Rook is flying in the air with Havemercy harnessed beneath him, looking at Thremedon from above, his view of the city beneath him obscured only by the pinpricks of light reflecting off of where the sunlight strikes Have’s metal. “Where’re we headed?” Have asks, humming a familiar song, probably a bawdy one, with her machine-grind voice.
“How ‘bout the hanging gardens of Eklesias?”
“Bastion. You’ve turned into a fucking Annie Airman, I see,” she says, snorting. How is it possible that such extreme sarcasm can register on such a mechanical voice? Fucked if he knows. But Rook merely chuckles at her caustic remark, glad to be off the ground and in the air, where he does not feel oppressed by gravity.
“Do I smell of fruit and flowers like Balfour to you?”
“No. You stink like a pile of shit.”
That’s his best girl, Rook thinks.
“You wouldn’t smell so great if I don’t take such good care of you.”
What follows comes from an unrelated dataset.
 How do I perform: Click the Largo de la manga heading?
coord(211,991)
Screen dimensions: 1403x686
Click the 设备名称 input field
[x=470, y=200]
“Would too,” she replies in a scoff.
Suddenly they are in Ke-Han territory and Have swerves abruptly to avoid being struck by one of the rocks the catapults are flinging while Rook curses, angry at himself for drifting off and not noticing the enemy. He tries to steer them into the clouds for some coverage, but it is impossible to remain concealed for any amount of time during a clear day like this one, and the catapults and Ke-Han warriors are increasing exponentially in number despite looking inconsequential beneath him. He lets out an angry cry, more to himself than anyone else and grips Have more tightly between his legs, maneuvering them through the rocks and spells to the Ke-Han and bent on destroying them with all the wrath of a vengeful god.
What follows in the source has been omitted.